▸ TEXT EXTRACT
┌──
Although there are many arguments questioning the existence of separate service mathematics modules as they seem to make the transition problematic for many students, there are several arguments as well for them to persist. The financial aspect is strong because usually service mathematics modules bring together large student cohorts (sometimes even from different application study programmes), with diverse mathematics backgrounds, different needs and with different goals, which then legitimize the isolation and applicationist approach to service mathematics (Romo-Vázquez & Artigue, 2023). When service mathematics modules bring together students from different specializations within a single field, there are opportunities to provide relevant examples from that field, in addition to making it easy for a student to change specialization at a later stage as the mathematical competencies for the other specialization have presumably been achieved in the first year (Rønning, 2023). ‘Another argument used in favour of general mathematics courses is that one of the strengths of mathematics is exactly the fact that it is general and that one of the competencies that students should acquire by studying mathematics is to adapt to new and unknown situations’ (Rønning (2023, p. 694).

Additionally, there is the idea of students taking service mathematics module(s) in the first year because it is meant to provide the students with the skills and competences they need for later courses in their application study programmes (Alpers, 2020; Hochmuth et al., 2021). Generally, there is a conviction that it would not be a satisfactory solution only integrating mathematics in the application courses (Kortemeyer & Biehler, 2023). Mathematics is often described as an essential tool when studied as a service subject (Macbean, 2004). Nonetheless, Harris et al. (2015, p. 322) argued that ‘mathematics is not generally like a “tool” that can be picked up and applied in various places without adjustment, modelling, and even sometimes rebuilding one’s mathematical knowledge’. Feudel (2023) found that basic economics textbooks frequently feature symbolic methods from calculus (as opposed to engineering textbooks in the case of integrals (González-Martín, 2021)), but the symbolic methods are additionally presented with two further dimensions: their geometric interpretation and their application within economics contexts. Rønning (2023) proposes students’ need to master the interplay between ‘praxeologies’ (as conceived in the Anthropological Theory of Didactics). Particularly, he found students needing not only mathematical techniques or electrical engineering techniques for solving tasks but also an understanding for the justification of the use of the techniques from both disciplines to solve problems in electrical engineering. Several other studies similarly address students’ (in)ability to apply mathematics in the application courses (Christensen, 2008; Alpers et al., 2013; Hester et al., 2014; Harris et al., 2015; Randahl, 2016).
└──
▸ DATA SUPPLIED
┌──
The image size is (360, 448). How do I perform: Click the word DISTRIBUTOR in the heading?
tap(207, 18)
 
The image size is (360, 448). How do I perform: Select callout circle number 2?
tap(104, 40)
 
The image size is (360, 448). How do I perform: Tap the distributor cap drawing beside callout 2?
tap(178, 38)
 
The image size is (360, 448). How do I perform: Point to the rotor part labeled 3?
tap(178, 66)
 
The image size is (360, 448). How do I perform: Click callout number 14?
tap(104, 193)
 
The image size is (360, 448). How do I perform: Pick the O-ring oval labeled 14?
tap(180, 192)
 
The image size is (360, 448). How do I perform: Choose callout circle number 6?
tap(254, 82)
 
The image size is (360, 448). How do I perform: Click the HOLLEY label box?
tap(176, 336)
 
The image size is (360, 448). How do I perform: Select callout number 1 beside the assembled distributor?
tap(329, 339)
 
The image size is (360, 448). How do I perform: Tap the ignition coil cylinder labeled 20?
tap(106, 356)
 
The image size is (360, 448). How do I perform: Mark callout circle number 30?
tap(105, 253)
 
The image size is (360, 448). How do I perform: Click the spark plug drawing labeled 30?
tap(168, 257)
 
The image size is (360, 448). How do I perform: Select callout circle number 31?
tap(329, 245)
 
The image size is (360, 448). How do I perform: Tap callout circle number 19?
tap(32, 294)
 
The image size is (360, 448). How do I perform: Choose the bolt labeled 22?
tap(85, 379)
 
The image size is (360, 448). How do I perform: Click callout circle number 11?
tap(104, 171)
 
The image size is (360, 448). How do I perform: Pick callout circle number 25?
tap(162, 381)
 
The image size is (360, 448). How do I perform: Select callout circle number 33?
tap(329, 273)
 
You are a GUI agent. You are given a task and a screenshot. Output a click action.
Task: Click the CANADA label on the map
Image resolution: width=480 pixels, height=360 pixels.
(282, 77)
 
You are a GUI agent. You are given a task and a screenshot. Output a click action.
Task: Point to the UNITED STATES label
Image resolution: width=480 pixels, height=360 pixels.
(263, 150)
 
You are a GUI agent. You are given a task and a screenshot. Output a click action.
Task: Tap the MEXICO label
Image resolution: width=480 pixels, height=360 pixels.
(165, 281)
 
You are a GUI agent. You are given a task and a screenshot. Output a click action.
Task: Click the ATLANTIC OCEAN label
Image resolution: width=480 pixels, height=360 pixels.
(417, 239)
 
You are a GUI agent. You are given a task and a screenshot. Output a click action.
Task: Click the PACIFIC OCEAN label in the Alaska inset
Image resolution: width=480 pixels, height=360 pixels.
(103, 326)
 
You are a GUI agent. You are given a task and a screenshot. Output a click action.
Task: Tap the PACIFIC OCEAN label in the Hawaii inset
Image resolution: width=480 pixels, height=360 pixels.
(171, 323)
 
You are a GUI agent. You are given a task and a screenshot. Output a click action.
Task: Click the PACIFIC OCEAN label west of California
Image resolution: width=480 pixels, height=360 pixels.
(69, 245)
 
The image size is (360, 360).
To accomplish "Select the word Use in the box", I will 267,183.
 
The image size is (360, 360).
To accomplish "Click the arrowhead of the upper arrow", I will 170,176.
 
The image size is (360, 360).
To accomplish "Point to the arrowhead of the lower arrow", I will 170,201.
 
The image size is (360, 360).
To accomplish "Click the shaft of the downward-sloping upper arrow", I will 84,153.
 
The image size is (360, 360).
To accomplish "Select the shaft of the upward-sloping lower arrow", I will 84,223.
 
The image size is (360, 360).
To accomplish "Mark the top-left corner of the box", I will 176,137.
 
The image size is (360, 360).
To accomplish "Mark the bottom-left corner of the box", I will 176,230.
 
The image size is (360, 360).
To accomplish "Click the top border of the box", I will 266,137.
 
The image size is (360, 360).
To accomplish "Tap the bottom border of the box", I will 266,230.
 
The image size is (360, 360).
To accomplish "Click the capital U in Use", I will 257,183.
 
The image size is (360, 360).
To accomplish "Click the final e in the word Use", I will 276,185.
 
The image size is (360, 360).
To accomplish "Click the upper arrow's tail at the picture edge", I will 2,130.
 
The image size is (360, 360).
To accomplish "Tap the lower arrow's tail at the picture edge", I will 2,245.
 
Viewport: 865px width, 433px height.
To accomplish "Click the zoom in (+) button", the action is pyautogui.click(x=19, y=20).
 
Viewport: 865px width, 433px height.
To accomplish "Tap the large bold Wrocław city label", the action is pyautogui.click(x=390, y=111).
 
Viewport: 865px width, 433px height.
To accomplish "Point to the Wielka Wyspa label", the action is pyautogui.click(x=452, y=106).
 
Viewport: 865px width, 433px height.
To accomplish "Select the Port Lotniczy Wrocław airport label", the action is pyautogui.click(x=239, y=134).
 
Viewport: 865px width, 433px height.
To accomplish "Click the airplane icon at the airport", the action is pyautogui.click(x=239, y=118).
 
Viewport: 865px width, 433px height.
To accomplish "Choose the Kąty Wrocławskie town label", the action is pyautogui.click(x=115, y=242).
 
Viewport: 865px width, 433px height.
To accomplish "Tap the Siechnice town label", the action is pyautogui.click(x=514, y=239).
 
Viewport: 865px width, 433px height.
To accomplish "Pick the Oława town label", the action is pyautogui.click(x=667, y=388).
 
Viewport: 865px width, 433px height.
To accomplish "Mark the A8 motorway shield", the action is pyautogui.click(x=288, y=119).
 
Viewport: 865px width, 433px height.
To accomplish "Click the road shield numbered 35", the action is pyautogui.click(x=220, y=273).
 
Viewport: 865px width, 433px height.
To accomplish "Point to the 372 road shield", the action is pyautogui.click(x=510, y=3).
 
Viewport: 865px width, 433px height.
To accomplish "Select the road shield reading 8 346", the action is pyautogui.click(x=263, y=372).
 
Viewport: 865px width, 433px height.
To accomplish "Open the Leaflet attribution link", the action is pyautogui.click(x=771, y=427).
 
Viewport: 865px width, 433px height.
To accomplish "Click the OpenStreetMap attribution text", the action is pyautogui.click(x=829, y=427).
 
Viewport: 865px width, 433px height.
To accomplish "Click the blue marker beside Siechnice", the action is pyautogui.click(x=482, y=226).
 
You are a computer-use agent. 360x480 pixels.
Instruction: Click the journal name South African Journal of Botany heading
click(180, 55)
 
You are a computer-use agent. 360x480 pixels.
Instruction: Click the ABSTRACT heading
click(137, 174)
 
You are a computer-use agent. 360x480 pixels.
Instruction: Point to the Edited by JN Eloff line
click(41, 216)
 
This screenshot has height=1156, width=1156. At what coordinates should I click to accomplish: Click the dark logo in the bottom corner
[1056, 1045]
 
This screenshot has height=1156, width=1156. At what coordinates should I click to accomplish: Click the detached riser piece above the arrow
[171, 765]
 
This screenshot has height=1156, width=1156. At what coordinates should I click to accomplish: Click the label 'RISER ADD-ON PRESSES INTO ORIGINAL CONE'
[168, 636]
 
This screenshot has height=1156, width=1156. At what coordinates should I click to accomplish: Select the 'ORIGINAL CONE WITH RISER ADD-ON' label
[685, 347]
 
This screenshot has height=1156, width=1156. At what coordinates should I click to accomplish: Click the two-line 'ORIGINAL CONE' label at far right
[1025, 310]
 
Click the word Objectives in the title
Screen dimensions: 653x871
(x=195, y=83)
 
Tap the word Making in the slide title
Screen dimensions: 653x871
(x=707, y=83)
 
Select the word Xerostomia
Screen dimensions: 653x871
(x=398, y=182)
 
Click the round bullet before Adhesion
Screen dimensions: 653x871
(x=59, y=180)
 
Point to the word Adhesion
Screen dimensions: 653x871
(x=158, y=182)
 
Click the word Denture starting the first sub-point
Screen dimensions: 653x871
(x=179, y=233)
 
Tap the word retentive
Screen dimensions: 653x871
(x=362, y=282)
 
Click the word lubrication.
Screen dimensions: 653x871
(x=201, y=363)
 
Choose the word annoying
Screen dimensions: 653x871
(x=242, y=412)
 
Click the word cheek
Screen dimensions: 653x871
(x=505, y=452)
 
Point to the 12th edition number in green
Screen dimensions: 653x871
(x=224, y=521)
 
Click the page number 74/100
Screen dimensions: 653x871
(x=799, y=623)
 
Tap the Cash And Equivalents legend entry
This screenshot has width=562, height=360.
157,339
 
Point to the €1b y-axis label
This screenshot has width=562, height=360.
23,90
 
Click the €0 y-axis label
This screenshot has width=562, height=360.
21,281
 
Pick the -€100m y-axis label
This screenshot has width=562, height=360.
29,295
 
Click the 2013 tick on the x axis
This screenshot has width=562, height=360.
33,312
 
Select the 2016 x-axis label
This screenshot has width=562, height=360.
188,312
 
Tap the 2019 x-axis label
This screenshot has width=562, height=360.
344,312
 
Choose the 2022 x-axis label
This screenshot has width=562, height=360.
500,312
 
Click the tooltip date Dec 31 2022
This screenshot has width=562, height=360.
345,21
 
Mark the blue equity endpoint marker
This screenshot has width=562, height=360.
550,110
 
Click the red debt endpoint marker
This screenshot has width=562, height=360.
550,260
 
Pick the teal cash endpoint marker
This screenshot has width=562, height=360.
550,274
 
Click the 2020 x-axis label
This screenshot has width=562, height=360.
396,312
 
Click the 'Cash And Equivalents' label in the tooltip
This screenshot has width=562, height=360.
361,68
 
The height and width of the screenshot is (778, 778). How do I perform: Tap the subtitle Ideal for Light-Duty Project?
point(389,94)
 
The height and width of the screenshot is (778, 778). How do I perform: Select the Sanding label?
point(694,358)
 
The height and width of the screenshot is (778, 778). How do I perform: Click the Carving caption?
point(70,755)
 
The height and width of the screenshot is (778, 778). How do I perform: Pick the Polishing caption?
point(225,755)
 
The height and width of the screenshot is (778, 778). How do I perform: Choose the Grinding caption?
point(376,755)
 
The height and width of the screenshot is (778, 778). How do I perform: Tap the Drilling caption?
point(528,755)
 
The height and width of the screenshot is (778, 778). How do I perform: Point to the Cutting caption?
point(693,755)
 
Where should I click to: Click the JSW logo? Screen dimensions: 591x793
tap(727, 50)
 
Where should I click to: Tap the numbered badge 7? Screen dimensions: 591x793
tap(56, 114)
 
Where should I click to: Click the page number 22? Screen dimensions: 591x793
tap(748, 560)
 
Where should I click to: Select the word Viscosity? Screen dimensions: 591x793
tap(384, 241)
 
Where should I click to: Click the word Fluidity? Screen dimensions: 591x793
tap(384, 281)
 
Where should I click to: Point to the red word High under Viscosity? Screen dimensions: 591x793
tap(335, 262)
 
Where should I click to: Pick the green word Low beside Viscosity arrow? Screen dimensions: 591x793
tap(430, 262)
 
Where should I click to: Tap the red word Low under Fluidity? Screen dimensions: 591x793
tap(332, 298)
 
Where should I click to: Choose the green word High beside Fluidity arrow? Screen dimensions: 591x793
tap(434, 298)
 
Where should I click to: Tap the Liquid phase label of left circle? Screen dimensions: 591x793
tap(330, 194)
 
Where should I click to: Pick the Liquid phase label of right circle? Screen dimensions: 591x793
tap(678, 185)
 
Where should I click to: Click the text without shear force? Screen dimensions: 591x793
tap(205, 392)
└──
▸ REQUIRED TASKS
1/ In the text on service mathematics modules, translate this sentence into Spanish: "Mathematics is often described as an essential tool when studied as a service subject (Macbean, 2004)."
2/ Carry on the text about service mathematics modules past its final sentence with one further paragraph.

▸ IN RESPONSE
1/ Las matemáticas se describen a menudo como una herramienta esencial cuando se estudian como asignatura de servicio (Macbean, 2004).

2/
Thus, while there is a shared desire of lecturers and students that examples and models from application courses should be incorporated in the service mathematics module(s) to make the content relevant, interesting and approachable in the transition phase (Dawson, 2014; Gueudet & Thomas, 2020), there is a dilemma of sequencing the modules of study to enable the integration of mathematics into application modules. Service mathematics modules are generally offered in the first year of students’ university studies (Willcox & Bounova, 2004; Alpers et al., 2013; Dawson, 2014). While this leads to the limited availability of modules where the mathematical concepts might be incorporated, it also leads to the limited availability of application programme concepts that students are familiar with and could serve as a basis for discussing the mathematics incorporated (Alpers et al., 2013). Furthermore, Alpers et al. (2013) enjoined due caution in the curriculum design process of mathematics module(s) based on application needs. ‘Mathematics has a coherent structure on its own which also must be taken into account to avoid the impression that mathematics is just a set of unrelated “chunks” which might be useful in certain models’ (Alpers et al., 2013, p. 62). Communication between mathematics lecturers and educators in the application disciplines is crucial, and further research is needed on the use of mathematics in different disciplines (Hochmuth, 2020; Romo-Vázquez & Artigue, 2023).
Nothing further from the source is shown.